Requirements:
Rewrite the entries below with each "screenshot" changed to "screen capture" and every other word unchanged. Leave the pictures out of your answer.

Given information:
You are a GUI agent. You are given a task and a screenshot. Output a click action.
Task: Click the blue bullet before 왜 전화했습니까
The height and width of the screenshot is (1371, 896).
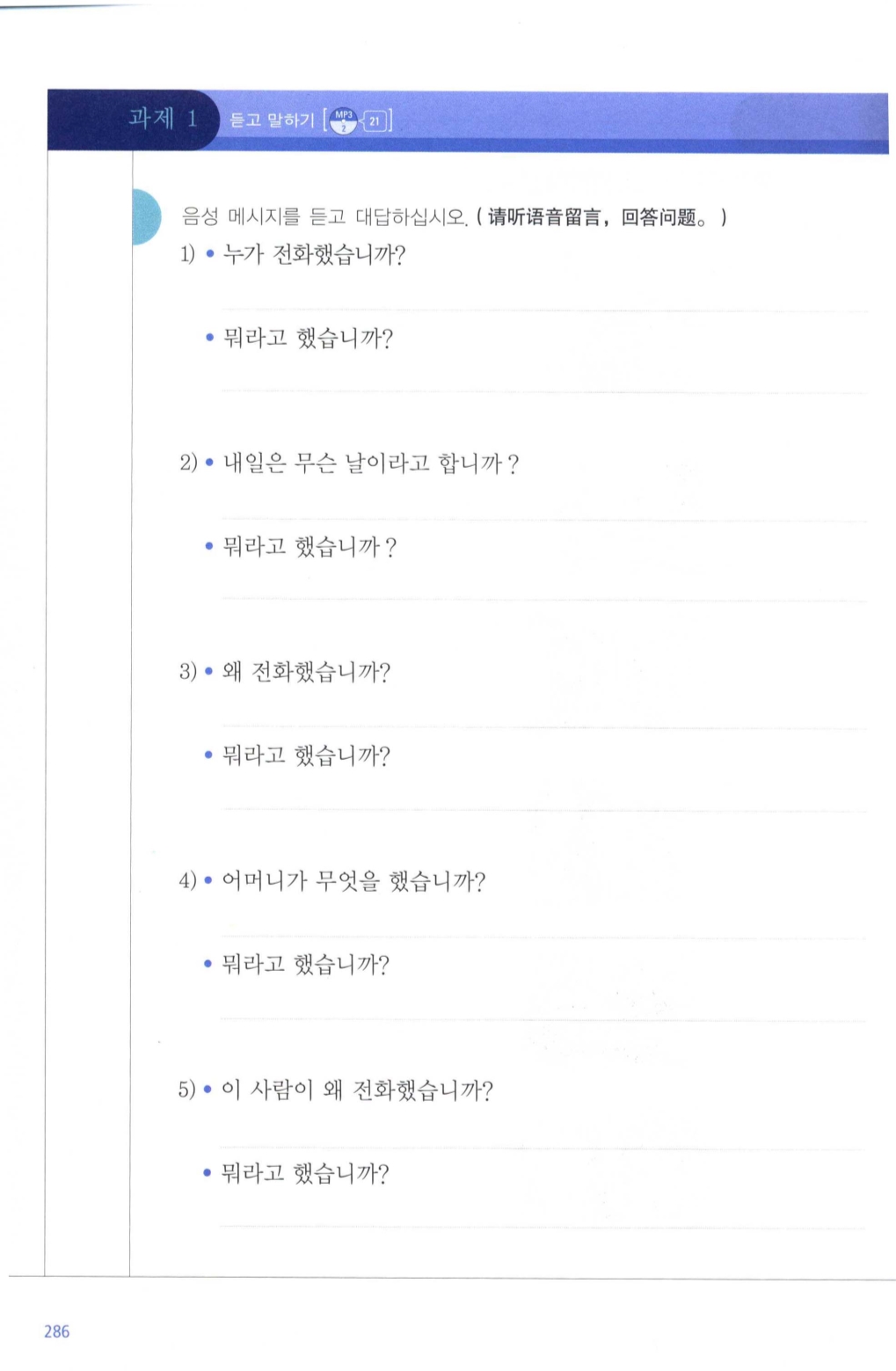click(x=209, y=673)
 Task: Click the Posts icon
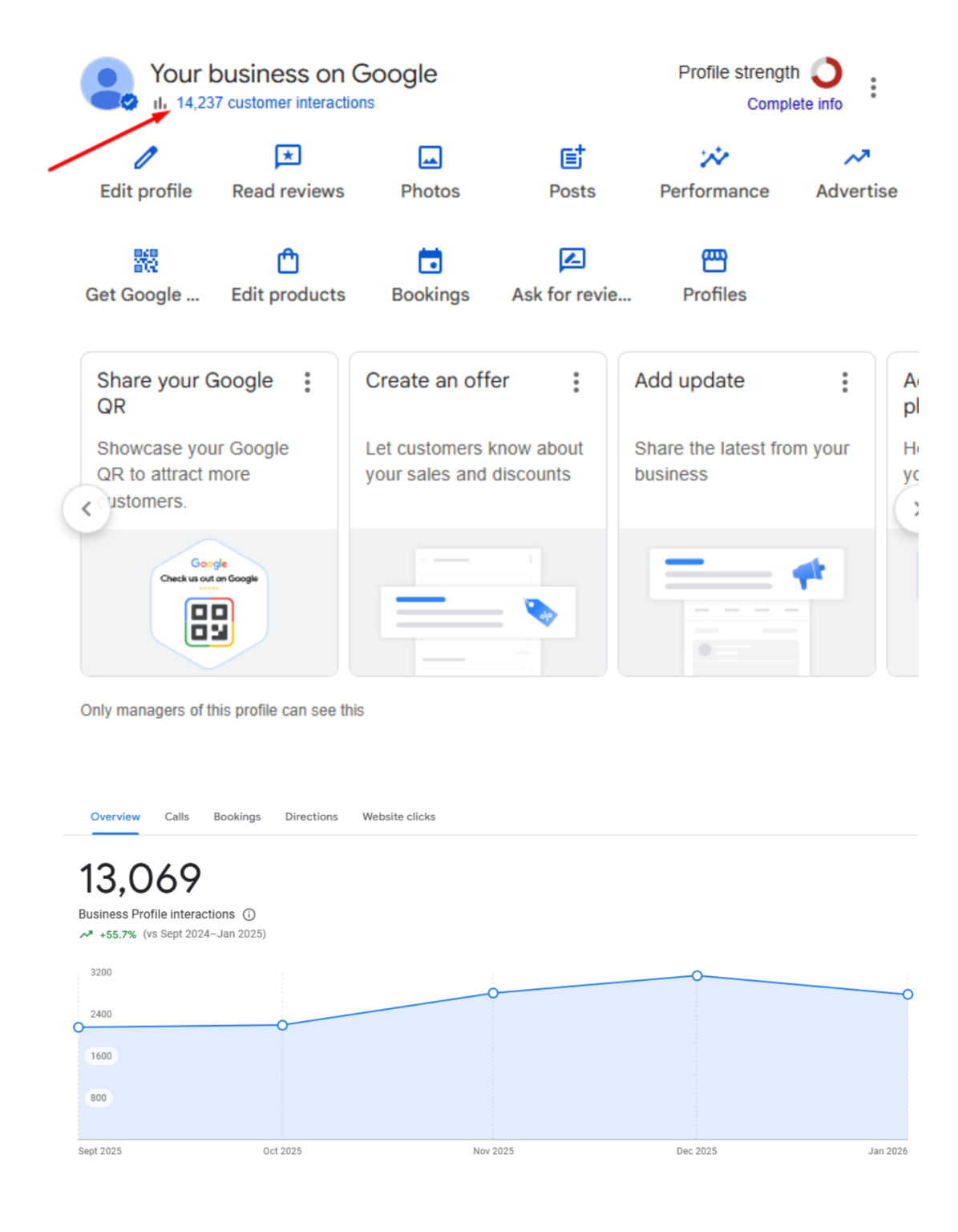point(572,156)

Task solution:
You are a GUI agent. You are given a task and a screen capture. Output a click action.
Task: Click the blue bullet before 왜 전화했습니까
The height and width of the screen capture is (1371, 896).
click(x=209, y=673)
 Task: Click the Posts icon
point(572,156)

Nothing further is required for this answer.